Problem details
Convert the data below into a Markdown table with two columns, Row and Line. Put one line in each row, give each row a number, and leave out blank lines.

Supplied information
----------------------------------------

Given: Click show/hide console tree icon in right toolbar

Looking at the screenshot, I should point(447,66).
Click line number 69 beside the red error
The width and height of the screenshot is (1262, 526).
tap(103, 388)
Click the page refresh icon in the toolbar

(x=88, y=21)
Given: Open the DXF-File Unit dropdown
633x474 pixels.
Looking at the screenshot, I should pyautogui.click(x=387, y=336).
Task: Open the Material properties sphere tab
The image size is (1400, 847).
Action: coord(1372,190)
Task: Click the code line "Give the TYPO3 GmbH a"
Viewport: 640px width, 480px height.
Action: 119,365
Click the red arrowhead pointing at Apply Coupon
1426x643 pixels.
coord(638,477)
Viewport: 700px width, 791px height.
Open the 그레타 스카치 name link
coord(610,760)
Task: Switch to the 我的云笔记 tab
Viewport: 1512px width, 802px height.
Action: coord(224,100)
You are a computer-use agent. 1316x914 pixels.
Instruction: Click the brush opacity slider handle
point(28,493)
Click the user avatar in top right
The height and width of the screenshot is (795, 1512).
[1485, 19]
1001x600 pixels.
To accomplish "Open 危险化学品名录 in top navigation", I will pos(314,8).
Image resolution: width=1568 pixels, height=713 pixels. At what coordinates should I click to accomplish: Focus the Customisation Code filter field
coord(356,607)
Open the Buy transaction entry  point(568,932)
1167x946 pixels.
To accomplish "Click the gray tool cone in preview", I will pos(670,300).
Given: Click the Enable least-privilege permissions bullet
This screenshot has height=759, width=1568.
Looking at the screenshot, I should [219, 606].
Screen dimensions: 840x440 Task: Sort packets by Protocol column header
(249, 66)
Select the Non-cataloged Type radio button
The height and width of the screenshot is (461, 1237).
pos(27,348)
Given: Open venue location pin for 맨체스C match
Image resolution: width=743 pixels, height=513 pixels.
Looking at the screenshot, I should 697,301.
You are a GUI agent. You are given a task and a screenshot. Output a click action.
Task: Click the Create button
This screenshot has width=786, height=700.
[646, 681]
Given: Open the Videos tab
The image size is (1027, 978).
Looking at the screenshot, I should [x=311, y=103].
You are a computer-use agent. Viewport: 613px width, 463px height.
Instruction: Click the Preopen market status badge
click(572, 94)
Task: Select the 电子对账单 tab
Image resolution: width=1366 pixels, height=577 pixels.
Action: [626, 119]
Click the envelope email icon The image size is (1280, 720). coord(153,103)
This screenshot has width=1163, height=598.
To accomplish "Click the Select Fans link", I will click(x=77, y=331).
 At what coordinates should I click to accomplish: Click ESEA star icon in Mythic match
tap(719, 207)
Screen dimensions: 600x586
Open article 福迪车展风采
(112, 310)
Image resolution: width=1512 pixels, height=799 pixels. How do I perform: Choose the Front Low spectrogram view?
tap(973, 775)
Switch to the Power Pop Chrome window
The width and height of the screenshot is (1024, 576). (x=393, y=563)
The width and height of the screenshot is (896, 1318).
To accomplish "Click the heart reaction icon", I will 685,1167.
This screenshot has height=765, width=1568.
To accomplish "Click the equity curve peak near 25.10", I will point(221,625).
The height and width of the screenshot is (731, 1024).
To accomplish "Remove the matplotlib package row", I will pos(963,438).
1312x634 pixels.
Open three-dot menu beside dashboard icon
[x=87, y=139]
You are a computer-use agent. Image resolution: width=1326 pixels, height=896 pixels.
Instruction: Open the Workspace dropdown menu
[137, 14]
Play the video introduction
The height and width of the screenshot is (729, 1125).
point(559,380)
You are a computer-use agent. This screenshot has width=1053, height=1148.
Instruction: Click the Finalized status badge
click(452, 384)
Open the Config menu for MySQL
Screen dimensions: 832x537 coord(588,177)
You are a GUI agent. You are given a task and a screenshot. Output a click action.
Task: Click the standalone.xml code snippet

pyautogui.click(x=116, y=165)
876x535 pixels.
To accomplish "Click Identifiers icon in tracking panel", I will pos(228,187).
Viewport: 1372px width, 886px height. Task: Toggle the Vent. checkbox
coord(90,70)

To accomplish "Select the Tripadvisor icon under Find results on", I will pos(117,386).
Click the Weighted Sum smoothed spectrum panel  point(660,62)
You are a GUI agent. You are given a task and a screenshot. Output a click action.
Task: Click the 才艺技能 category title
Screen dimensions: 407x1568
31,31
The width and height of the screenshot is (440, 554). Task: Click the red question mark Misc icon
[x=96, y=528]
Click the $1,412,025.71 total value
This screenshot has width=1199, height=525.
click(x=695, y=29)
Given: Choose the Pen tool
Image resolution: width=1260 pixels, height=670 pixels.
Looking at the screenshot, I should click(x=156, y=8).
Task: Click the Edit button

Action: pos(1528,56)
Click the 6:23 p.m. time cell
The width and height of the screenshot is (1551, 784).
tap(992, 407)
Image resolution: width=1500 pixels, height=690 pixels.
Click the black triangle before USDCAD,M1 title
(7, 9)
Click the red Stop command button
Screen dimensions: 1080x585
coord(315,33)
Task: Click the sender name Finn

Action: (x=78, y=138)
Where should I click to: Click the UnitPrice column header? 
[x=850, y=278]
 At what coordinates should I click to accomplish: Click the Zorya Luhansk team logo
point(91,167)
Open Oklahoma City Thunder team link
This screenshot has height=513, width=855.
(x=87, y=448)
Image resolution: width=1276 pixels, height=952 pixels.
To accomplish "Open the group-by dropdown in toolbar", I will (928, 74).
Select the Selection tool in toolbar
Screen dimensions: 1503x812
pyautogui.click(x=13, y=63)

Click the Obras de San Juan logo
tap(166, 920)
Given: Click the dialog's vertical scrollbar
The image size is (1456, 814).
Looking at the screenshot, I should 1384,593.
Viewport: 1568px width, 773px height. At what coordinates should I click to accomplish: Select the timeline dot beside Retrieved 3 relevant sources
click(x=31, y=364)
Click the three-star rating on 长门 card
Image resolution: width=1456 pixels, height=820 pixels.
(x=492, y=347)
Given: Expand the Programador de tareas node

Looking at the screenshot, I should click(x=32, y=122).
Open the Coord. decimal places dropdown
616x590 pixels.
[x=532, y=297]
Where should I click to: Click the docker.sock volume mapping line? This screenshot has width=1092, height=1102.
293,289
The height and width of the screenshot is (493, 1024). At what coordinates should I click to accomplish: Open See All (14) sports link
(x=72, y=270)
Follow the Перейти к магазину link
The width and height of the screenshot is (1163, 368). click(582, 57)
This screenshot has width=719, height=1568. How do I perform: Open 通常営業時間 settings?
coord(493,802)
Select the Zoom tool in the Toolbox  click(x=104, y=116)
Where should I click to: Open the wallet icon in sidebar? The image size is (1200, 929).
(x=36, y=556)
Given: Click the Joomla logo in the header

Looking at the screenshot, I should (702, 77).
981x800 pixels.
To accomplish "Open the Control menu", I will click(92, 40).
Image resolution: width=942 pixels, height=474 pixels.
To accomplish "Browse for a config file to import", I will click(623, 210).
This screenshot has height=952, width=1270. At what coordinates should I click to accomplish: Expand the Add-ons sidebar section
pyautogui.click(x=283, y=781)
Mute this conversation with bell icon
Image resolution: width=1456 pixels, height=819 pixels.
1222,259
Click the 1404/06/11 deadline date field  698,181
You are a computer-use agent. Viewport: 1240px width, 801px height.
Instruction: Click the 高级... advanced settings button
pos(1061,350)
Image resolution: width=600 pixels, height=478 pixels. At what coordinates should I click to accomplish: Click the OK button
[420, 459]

----------------------------------------

Correct output
| Row | Line |
|---|---|
| 1 | Given: Click show/hide console tree icon in right toolbar |
| 2 | Looking at the screenshot, I should point(447,66). |
| 3 | Click line number 69 beside the red error |
| 4 | The width and height of the screenshot is (1262, 526). |
| 5 | tap(103, 388) |
| 6 | Click the page refresh icon in the toolbar |
| 7 | (x=88, y=21) |
| 8 | Given: Open the DXF-File Unit dropdown |
| 9 | 633x474 pixels. |
| 10 | Looking at the screenshot, I should pyautogui.click(x=387, y=336). |
| 11 | Task: Open the Material properties sphere tab |
| 12 | The image size is (1400, 847). |
| 13 | Action: coord(1372,190) |
| 14 | Task: Click the code line "Give the TYPO3 GmbH a" |
| 15 | Viewport: 640px width, 480px height. |
| 16 | Action: 119,365 |
| 17 | Click the red arrowhead pointing at Apply Coupon |
| 18 | 1426x643 pixels. |
| 19 | coord(638,477) |
| 20 | Viewport: 700px width, 791px height. |
| 21 | Open the 그레타 스카치 name link |
| 22 | coord(610,760) |
| 23 | Task: Switch to the 我的云笔记 tab |
| 24 | Viewport: 1512px width, 802px height. |
| 25 | Action: coord(224,100) |
| 26 | You are a computer-use agent. 1316x914 pixels. |
| 27 | Instruction: Click the brush opacity slider handle |
| 28 | point(28,493) |
| 29 | Click the user avatar in top right |
| 30 | The height and width of the screenshot is (795, 1512). |
| 31 | [1485, 19] |
| 32 | 1001x600 pixels. |
| 33 | To accomplish "Open 危险化学品名录 in top navigation", I will pos(314,8). |
| 34 | Image resolution: width=1568 pixels, height=713 pixels. At what coordinates should I click to accomplish: Focus the Customisation Code filter field |
| 35 | coord(356,607) |
| 36 | Open the Buy transaction entry  point(568,932) |
| 37 | 1167x946 pixels. |
| 38 | To accomplish "Click the gray tool cone in preview", I will pos(670,300). |
| 39 | Given: Click the Enable least-privilege permissions bullet |
| 40 | This screenshot has height=759, width=1568. |
| 41 | Looking at the screenshot, I should [219, 606]. |
| 42 | Screen dimensions: 840x440 Task: Sort packets by Protocol column header |
| 43 | (249, 66) |
| 44 | Select the Non-cataloged Type radio button |
| 45 | The height and width of the screenshot is (461, 1237). |
| 46 | pos(27,348) |
| 47 | Given: Open venue location pin for 맨체스C match |
| 48 | Image resolution: width=743 pixels, height=513 pixels. |
| 49 | Looking at the screenshot, I should 697,301. |
| 50 | You are a GUI agent. You are given a task and a screenshot. Output a click action. |
| 51 | Task: Click the Create button |
| 52 | This screenshot has width=786, height=700. |
| 53 | [646, 681] |
| 54 | Given: Open the Videos tab |
| 55 | The image size is (1027, 978). |
| 56 | Looking at the screenshot, I should [x=311, y=103]. |
| 57 | You are a computer-use agent. Viewport: 613px width, 463px height. |
| 58 | Instruction: Click the Preopen market status badge |
| 59 | click(572, 94) |
| 60 | Task: Select the 电子对账单 tab |
| 61 | Image resolution: width=1366 pixels, height=577 pixels. |
| 62 | Action: [626, 119] |
| 63 | Click the envelope email icon The image size is (1280, 720). coord(153,103) |
| 64 | This screenshot has width=1163, height=598. |
| 65 | To accomplish "Click the Select Fans link", I will click(x=77, y=331). |
| 66 |  At what coordinates should I click to accomplish: Click ESEA star icon in Mythic match |
| 67 | tap(719, 207) |
| 68 | Screen dimensions: 600x586 |
| 69 | Open article 福迪车展风采 |
| 70 | (112, 310) |
| 71 | Image resolution: width=1512 pixels, height=799 pixels. How do I perform: Choose the Front Low spectrogram view? |
| 72 | tap(973, 775) |
| 73 | Switch to the Power Pop Chrome window |
| 74 | The width and height of the screenshot is (1024, 576). (x=393, y=563) |
| 75 | The width and height of the screenshot is (896, 1318). |
| 76 | To accomplish "Click the heart reaction icon", I will 685,1167. |
| 77 | This screenshot has height=765, width=1568. |
| 78 | To accomplish "Click the equity curve peak near 25.10", I will point(221,625). |
| 79 | The height and width of the screenshot is (731, 1024). |
| 80 | To accomplish "Remove the matplotlib package row", I will pos(963,438). |
| 81 | 1312x634 pixels. |
| 82 | Open three-dot menu beside dashboard icon |
| 83 | [x=87, y=139] |
| 84 | You are a computer-use agent. Image resolution: width=1326 pixels, height=896 pixels. |
| 85 | Instruction: Open the Workspace dropdown menu |
| 86 | [137, 14] |
| 87 | Play the video introduction |
| 88 | The height and width of the screenshot is (729, 1125). |
| 89 | point(559,380) |
| 90 | You are a computer-use agent. This screenshot has width=1053, height=1148. |
| 91 | Instruction: Click the Finalized status badge |
| 92 | click(452, 384) |
| 93 | Open the Config menu for MySQL |
| 94 | Screen dimensions: 832x537 coord(588,177) |
| 95 | You are a GUI agent. You are given a task and a screenshot. Output a click action. |
| 96 | Task: Click the standalone.xml code snippet |
| 97 | pyautogui.click(x=116, y=165) |
| 98 | 876x535 pixels. |
| 99 | To accomplish "Click Identifiers icon in tracking panel", I will pos(228,187). |
| 100 | Viewport: 1372px width, 886px height. Task: Toggle the Vent. checkbox |
| 101 | coord(90,70) |
| 102 | To accomplish "Select the Tripadvisor icon under Find results on", I will pos(117,386). |
| 103 | Click the Weighted Sum smoothed spectrum panel  point(660,62) |
| 104 | You are a GUI agent. You are given a task and a screenshot. Output a click action. |
| 105 | Task: Click the 才艺技能 category title |
| 106 | Screen dimensions: 407x1568 |
| 107 | 31,31 |
| 108 | The width and height of the screenshot is (440, 554). Task: Click the red question mark Misc icon |
| 109 | [x=96, y=528] |
| 110 | Click the $1,412,025.71 total value |
| 111 | This screenshot has width=1199, height=525. |
| 112 | click(x=695, y=29) |
| 113 | Given: Choose the Pen tool |
| 114 | Image resolution: width=1260 pixels, height=670 pixels. |
| 115 | Looking at the screenshot, I should click(x=156, y=8). |
| 116 | Task: Click the Edit button |
| 117 | Action: pos(1528,56) |
| 118 | Click the 6:23 p.m. time cell |
| 119 | The width and height of the screenshot is (1551, 784). |
| 120 | tap(992, 407) |
| 121 | Image resolution: width=1500 pixels, height=690 pixels. |
| 122 | Click the black triangle before USDCAD,M1 title |
| 123 | (7, 9) |
| 124 | Click the red Stop command button |
| 125 | Screen dimensions: 1080x585 |
| 126 | coord(315,33) |
| 127 | Task: Click the sender name Finn |
| 128 | Action: (x=78, y=138) |
| 129 | Where should I click to: Click the UnitPrice column header?  |
| 130 | [x=850, y=278] |
| 131 |  At what coordinates should I click to accomplish: Click the Zorya Luhansk team logo |
| 132 | point(91,167) |
| 133 | Open Oklahoma City Thunder team link |
| 134 | This screenshot has height=513, width=855. |
| 135 | (x=87, y=448) |
| 136 | Image resolution: width=1276 pixels, height=952 pixels. |
| 137 | To accomplish "Open the group-by dropdown in toolbar", I will (928, 74). |
| 138 | Select the Selection tool in toolbar |
| 139 | Screen dimensions: 1503x812 |
| 140 | pyautogui.click(x=13, y=63) |
| 141 | Click the Obras de San Juan logo |
| 142 | tap(166, 920) |
| 143 | Given: Click the dialog's vertical scrollbar |
| 144 | The image size is (1456, 814). |
| 145 | Looking at the screenshot, I should 1384,593. |
| 146 | Viewport: 1568px width, 773px height. At what coordinates should I click to accomplish: Select the timeline dot beside Retrieved 3 relevant sources |
| 147 | click(x=31, y=364) |
| 148 | Click the three-star rating on 长门 card |
| 149 | Image resolution: width=1456 pixels, height=820 pixels. |
| 150 | (x=492, y=347) |
| 151 | Given: Expand the Programador de tareas node |
| 152 | Looking at the screenshot, I should click(x=32, y=122). |
| 153 | Open the Coord. decimal places dropdown |
| 154 | 616x590 pixels. |
| 155 | [x=532, y=297] |
| 156 | Where should I click to: Click the docker.sock volume mapping line? This screenshot has width=1092, height=1102. |
| 157 | 293,289 |
| 158 | The height and width of the screenshot is (493, 1024). At what coordinates should I click to accomplish: Open See All (14) sports link |
| 159 | (x=72, y=270) |
| 160 | Follow the Перейти к магазину link |
| 161 | The width and height of the screenshot is (1163, 368). click(582, 57) |
| 162 | This screenshot has width=719, height=1568. How do I perform: Open 通常営業時間 settings? |
| 163 | coord(493,802) |
| 164 | Select the Zoom tool in the Toolbox  click(x=104, y=116) |
| 165 | Where should I click to: Open the wallet icon in sidebar? The image size is (1200, 929). |
| 166 | (x=36, y=556) |
| 167 | Given: Click the Joomla logo in the header |
| 168 | Looking at the screenshot, I should (702, 77). |
| 169 | 981x800 pixels. |
| 170 | To accomplish "Open the Control menu", I will click(92, 40). |
| 171 | Image resolution: width=942 pixels, height=474 pixels. |
| 172 | To accomplish "Browse for a config file to import", I will click(623, 210). |
| 173 | This screenshot has height=952, width=1270. At what coordinates should I click to accomplish: Expand the Add-ons sidebar section |
| 174 | pyautogui.click(x=283, y=781) |
| 175 | Mute this conversation with bell icon |
| 176 | Image resolution: width=1456 pixels, height=819 pixels. |
| 177 | 1222,259 |
| 178 | Click the 1404/06/11 deadline date field  698,181 |
| 179 | You are a computer-use agent. Viewport: 1240px width, 801px height. |
| 180 | Instruction: Click the 高级... advanced settings button |
| 181 | pos(1061,350) |
| 182 | Image resolution: width=600 pixels, height=478 pixels. At what coordinates should I click to accomplish: Click the OK button |
| 183 | [420, 459] |